By Jonathan Stempel
NEW YORK (Reuters) - A U.S. judge on Tuesday delayed by two months the scheduled defamation trial of Donald Trump by a writer who accused the former U.S. president of rape.
U.S. District Judge Lewis Kaplan in Manhattan set an April 10, 2023 date for E. Jean Carroll to try to prove that Trump lied by denying he raped her about 27 years ago in a dressing room in a Bergdorf Goodman department store.
Kaplan did not rule on Carroll's request to hold one trial combining the lawsuit, which the former longtime Elle magazine columnist filed in November 2019, with a second lawsuit she filed last week accusing Trump of battery.
Carroll, 78, brought that case under the Adult Survivors Act, a new law in New York that gives sexual assault victims a one-year window to sue over alleged attacks that occurred long ago even if statutes of limitations have run out.
Trump, 76, opposed combining the lawsuits, with his lawyers saying they did not know who would represent him in the second lawsuit.

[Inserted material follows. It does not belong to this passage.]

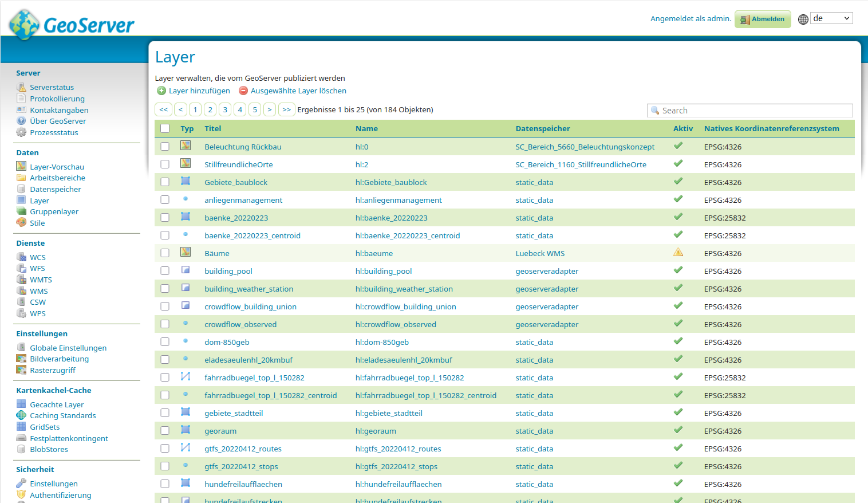The image size is (868, 503).
Task: Open the Layer-Vorschau preview icon in sidebar
Action: (x=21, y=166)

He had wanted a May 8, 2023 trial for the first lawsuit. The original date was Feb. 6.
Carroll's lawyer Roberta Kaplan said she was pleased with the new trial date, and understood the decision to defer rulings in the second case. Both lawsuits seek unspecified damages.
Lawyers for Trump did not immediately respond to requests for comment.
Carroll made the rape accusation in her memoir, and sued Trump after he claimed in June 2019 not to know her and said she was "not my type."
Her first lawsuit has been delayed as appeals courts consider whether Trump was acting as president when he scoffed at the rape claim.
If he was, then the United States would be substituted as the defendant, and the first lawsuit would fail because the government cannot be sued for defamation.
Carroll's second lawsuit also includes a defamation claim over an Oct. 12 social media post where Trump repeated his denial and called the rape claim a "hoax" and "lie."
Immunity would likely not be an issue there because Trump has not been president since January 2021.
The cases are Carroll v. Trump, U.S. District Court, Southern District of New York, Nos. 20-07311 and 22-10016.